5 - Crista da Onda
Ana sentiu a antecipação da adrenalina assim que a água atingiu sua cintura. Precisava ser ágil, pois, apesar de o céu estar predominantemente limpo nesta manhã, as nuvens vinham se acumulando lentamente, diminuindo o calor gradativamente. Ela aproveitava o vento um pouco mais forte para surfar antes que o tempo virasse de vez, obrigando-a a sair da água.
Surfar era para ela uma experiência única que envolvia uma mistura emocionante de desafios. Primeiro, ela escolhia a onda certa e remava em direção a ela. A adrenalina começava a fluir; ela sentia uma empolgação pelo que estava por vir e uma ponta de ansiedade pela incerteza do que aconteceria a seguir. Quando a onda se formava à sua frente, remava com mais força e rapidez. Sentia a água sob a prancha e as gotas respingando no rosto enquanto tentava ganhar impulso.
O momento era eletrizante. A sensação do drop, quando o chão desaparecia e ela deslizava pela face da onda, era como se estivesse em um tobogã aquático natural. A velocidade e o movimento da água eram impressionantes, e era ali onde a verdadeira magia acontecia. Ana tentava se equilibrar com os pés na prancha, ajustando a postura para acompanhar a forma da onda. A sensação de estar no controle, mesmo quando parecia que iria cair a qualquer momento, era indescritivelmente empolgante.
À medida que ela ganhava confiança, começava a experimentar manobras. Virava a prancha, fazia curvas e até mesmo tentava um pequeno salto em uma seção mais íngreme da onda. Cada manobra era um desafio novo e emocionante, até que, tão rápido quanto começara, assim também terminou. Voltando a remar, Ana sentiu a energia do mar, o calor do sol na pele e o som das ondas quebrando ao redor.

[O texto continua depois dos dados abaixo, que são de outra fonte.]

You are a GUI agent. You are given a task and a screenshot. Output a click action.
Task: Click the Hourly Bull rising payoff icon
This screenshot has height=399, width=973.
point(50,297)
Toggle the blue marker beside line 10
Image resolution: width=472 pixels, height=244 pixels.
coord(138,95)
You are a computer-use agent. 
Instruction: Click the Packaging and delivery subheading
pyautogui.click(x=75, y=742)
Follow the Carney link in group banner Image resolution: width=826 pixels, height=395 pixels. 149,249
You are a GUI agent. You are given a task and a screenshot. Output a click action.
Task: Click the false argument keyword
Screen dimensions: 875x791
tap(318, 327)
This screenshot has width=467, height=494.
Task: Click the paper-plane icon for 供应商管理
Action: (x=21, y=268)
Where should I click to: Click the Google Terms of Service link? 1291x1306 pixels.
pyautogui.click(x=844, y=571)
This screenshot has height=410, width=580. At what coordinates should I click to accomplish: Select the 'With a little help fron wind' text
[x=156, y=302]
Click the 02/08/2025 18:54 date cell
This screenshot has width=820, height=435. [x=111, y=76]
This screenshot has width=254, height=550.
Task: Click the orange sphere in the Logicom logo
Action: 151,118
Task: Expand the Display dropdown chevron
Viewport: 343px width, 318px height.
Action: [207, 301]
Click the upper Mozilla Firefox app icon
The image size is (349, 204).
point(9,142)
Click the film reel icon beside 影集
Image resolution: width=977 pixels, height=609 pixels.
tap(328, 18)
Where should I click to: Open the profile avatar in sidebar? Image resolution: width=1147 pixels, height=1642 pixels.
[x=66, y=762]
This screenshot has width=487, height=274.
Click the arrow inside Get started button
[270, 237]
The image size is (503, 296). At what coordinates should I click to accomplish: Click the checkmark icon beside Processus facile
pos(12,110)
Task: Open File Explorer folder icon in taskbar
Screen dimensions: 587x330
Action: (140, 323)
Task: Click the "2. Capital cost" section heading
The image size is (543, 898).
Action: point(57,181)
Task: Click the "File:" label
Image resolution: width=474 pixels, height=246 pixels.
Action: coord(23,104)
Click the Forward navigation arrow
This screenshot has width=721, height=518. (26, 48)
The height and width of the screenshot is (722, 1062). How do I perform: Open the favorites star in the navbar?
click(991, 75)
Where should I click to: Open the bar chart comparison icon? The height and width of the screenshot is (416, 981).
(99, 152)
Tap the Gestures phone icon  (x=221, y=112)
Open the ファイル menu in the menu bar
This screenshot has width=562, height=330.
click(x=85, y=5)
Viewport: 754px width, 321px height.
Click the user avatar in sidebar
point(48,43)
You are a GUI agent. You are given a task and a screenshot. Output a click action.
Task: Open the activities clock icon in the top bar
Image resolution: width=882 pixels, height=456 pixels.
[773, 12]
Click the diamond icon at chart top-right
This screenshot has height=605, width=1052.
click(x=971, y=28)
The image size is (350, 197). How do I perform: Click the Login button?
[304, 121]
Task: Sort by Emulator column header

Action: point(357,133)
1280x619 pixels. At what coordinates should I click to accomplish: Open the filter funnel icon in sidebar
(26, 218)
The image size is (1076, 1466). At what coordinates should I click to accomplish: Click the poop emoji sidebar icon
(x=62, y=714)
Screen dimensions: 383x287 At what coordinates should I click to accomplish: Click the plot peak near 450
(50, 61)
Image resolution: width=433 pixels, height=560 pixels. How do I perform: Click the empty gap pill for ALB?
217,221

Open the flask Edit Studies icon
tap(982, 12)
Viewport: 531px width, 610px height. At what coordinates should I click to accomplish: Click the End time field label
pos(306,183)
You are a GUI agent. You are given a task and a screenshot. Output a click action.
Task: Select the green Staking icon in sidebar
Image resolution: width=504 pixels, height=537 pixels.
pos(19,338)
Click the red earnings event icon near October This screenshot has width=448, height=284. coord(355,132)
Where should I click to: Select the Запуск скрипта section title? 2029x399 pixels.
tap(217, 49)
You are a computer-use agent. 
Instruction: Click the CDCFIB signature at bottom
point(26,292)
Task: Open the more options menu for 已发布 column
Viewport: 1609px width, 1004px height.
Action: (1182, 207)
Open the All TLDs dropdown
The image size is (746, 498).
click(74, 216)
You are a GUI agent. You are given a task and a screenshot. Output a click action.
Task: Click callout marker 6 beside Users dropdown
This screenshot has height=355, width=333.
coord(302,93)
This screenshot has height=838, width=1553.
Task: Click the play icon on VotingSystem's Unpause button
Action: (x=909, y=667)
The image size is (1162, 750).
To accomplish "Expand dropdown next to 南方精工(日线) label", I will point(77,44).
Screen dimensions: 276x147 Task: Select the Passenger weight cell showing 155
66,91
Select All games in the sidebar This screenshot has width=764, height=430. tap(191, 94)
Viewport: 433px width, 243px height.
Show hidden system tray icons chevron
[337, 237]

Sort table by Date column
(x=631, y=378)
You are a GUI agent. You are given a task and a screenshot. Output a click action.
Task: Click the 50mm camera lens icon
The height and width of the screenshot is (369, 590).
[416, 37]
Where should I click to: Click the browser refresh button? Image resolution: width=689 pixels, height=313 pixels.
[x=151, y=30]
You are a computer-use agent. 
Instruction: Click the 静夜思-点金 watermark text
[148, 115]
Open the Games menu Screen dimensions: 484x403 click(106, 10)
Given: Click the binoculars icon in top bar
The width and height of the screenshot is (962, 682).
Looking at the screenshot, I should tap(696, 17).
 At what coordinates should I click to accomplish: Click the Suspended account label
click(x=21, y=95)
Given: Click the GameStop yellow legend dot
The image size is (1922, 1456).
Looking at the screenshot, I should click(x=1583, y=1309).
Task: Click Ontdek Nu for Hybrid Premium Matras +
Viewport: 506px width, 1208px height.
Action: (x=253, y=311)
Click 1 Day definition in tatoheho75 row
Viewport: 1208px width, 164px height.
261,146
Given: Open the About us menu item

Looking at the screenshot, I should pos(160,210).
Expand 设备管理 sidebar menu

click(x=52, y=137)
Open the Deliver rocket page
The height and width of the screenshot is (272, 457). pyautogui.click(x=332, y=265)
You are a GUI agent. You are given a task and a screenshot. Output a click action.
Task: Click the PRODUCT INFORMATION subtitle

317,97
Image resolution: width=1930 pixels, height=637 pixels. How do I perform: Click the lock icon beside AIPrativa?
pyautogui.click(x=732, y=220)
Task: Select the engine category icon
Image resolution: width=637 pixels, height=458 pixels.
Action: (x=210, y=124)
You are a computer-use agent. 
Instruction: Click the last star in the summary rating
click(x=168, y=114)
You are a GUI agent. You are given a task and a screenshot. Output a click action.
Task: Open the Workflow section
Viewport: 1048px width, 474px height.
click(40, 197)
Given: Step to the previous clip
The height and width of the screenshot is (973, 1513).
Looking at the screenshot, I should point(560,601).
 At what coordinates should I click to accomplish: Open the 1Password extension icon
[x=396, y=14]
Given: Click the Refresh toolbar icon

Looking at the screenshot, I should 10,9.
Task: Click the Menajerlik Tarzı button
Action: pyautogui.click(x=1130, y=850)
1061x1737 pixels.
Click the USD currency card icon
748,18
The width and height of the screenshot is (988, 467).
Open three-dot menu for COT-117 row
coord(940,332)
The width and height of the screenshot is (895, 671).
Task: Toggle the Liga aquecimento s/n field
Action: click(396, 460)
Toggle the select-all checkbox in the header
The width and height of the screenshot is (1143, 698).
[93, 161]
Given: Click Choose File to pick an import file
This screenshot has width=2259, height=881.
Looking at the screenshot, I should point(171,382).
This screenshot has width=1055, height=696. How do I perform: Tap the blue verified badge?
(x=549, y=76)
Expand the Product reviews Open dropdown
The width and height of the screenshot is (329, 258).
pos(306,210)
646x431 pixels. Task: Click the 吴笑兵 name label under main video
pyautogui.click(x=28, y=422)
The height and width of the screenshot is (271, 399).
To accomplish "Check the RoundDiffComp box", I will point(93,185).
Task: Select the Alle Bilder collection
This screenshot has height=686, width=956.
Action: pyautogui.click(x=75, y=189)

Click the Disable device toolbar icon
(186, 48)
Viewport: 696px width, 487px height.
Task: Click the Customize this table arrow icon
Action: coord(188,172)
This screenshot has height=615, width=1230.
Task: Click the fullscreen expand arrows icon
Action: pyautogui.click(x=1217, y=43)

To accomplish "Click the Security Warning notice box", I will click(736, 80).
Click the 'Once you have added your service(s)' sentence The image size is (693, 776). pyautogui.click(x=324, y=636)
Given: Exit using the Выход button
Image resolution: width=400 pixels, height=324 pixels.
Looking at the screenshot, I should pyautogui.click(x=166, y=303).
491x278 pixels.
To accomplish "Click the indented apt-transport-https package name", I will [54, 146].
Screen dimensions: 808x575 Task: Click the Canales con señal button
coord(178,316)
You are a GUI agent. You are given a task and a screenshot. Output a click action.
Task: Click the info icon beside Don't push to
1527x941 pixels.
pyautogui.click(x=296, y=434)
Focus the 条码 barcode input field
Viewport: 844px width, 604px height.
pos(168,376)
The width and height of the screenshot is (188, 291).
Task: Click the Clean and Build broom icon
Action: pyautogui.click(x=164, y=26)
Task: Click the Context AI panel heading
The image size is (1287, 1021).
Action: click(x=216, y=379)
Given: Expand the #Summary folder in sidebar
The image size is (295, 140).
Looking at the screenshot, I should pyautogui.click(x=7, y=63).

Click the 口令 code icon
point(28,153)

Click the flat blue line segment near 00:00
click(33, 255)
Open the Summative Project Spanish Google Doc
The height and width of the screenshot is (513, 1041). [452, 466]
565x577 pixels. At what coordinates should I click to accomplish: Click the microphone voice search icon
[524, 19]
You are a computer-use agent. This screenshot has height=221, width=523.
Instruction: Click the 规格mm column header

Era uma experiência visceral, de imersão na natureza que a fazia se sentir parte do oceano, e nesse momento específico, o tempo desacelerava, a existência se resumia à busca pela próxima onda, e os problemas e preocupações ficavam em segundo plano.
Depois de repetir o processo várias e várias vezes, ela resolveu sair um pouco do mar para recuperar o fôlego e se deteve na beira da água a fim de observar as ondas. O mar estava vazio, exceto por embarcações bem ao longe, e um único rapaz que dava braçadas entre uma onda e outra. Ela ficou um pouco distraída olhando para ele, até que ele parou de nadar e ficou em pé, a água lhe atingindo a cintura. Só então ela o reconheceu
Lucas, o hóspede silente. Ana sentiu o coração disparar, o que a deixou cabreira. De longe, ele olhou diretamente para ela e caminhou em sua direção. A arritmia persistiu e ela sentiu a boca secar.
Ela ainda não o tinha visto sem camisa. O peito bem definido e molhado ofereceu a ela uma visão pra lá de interessante. Os cabelos crescidos e úmidos caiam no rosto másculo, alguns fios chegavam até a altura dos lábios e outros cobriam parte do pescoço. Sem se importar com a sensualidade do gesto, ele puxou os fios para trás com uma mão, entregando a ela uma bela visão dos tríceps definidos pelo esforço do nado, e na medida que chegava perto, ela finalmente conseguiu enxergar os olhos, pela primeira vez livres dos óculos escuros.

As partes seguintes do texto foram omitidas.